* TASK MATERIAL
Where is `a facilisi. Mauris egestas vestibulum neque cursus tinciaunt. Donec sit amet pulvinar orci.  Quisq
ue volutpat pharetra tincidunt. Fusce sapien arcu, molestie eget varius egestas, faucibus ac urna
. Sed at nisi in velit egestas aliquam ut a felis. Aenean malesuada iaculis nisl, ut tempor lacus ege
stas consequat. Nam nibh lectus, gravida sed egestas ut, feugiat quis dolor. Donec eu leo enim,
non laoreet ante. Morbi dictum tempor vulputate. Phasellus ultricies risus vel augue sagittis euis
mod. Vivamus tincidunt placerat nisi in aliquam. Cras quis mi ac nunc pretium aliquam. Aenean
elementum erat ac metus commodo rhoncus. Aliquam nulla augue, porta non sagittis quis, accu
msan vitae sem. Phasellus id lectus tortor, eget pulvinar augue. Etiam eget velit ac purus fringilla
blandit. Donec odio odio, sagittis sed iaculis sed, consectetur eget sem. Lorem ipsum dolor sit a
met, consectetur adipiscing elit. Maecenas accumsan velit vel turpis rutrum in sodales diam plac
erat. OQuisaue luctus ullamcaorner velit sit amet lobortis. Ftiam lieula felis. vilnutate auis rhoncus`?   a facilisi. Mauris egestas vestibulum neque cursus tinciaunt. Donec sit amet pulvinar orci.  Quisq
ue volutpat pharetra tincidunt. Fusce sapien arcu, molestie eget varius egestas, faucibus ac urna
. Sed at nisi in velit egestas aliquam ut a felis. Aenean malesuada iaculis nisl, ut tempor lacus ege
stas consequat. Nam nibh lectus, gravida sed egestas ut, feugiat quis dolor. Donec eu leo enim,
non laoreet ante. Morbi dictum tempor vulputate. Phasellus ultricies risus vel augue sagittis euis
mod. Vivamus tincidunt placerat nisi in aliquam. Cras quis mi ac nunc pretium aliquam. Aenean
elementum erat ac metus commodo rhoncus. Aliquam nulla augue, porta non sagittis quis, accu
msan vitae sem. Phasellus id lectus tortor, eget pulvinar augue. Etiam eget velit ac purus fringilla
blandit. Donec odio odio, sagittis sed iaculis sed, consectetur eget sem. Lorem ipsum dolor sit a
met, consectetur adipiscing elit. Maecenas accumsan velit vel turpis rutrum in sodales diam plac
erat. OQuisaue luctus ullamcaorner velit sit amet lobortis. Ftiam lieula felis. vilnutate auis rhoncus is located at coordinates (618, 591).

* EXERCISE DIRECTIONS
Copy every line of the records above character for character, keeping all spelling, spacing, and punctuation unchanged.

* EXERCISE RESPONSE
Where is `a facilisi. Mauris egestas vestibulum neque cursus tinciaunt. Donec sit amet pulvinar orci.  Quisq
ue volutpat pharetra tincidunt. Fusce sapien arcu, molestie eget varius egestas, faucibus ac urna
. Sed at nisi in velit egestas aliquam ut a felis. Aenean malesuada iaculis nisl, ut tempor lacus ege
stas consequat. Nam nibh lectus, gravida sed egestas ut, feugiat quis dolor. Donec eu leo enim,
non laoreet ante. Morbi dictum tempor vulputate. Phasellus ultricies risus vel augue sagittis euis
mod. Vivamus tincidunt placerat nisi in aliquam. Cras quis mi ac nunc pretium aliquam. Aenean
elementum erat ac metus commodo rhoncus. Aliquam nulla augue, porta non sagittis quis, accu
msan vitae sem. Phasellus id lectus tortor, eget pulvinar augue. Etiam eget velit ac purus fringilla
blandit. Donec odio odio, sagittis sed iaculis sed, consectetur eget sem. Lorem ipsum dolor sit a
met, consectetur adipiscing elit. Maecenas accumsan velit vel turpis rutrum in sodales diam plac
erat. OQuisaue luctus ullamcaorner velit sit amet lobortis. Ftiam lieula felis. vilnutate auis rhoncus`?   a facilisi. Mauris egestas vestibulum neque cursus tinciaunt. Donec sit amet pulvinar orci.  Quisq
ue volutpat pharetra tincidunt. Fusce sapien arcu, molestie eget varius egestas, faucibus ac urna
. Sed at nisi in velit egestas aliquam ut a felis. Aenean malesuada iaculis nisl, ut tempor lacus ege
stas consequat. Nam nibh lectus, gravida sed egestas ut, feugiat quis dolor. Donec eu leo enim,
non laoreet ante. Morbi dictum tempor vulputate. Phasellus ultricies risus vel augue sagittis euis
mod. Vivamus tincidunt placerat nisi in aliquam. Cras quis mi ac nunc pretium aliquam. Aenean
elementum erat ac metus commodo rhoncus. Aliquam nulla augue, porta non sagittis quis, accu
msan vitae sem. Phasellus id lectus tortor, eget pulvinar augue. Etiam eget velit ac purus fringilla
blandit. Donec odio odio, sagittis sed iaculis sed, consectetur eget sem. Lorem ipsum dolor sit a
met, consectetur adipiscing elit. Maecenas accumsan velit vel turpis rutrum in sodales diam plac
erat. OQuisaue luctus ullamcaorner velit sit amet lobortis. Ftiam lieula felis. vilnutate auis rhoncus is located at coordinates (618, 591).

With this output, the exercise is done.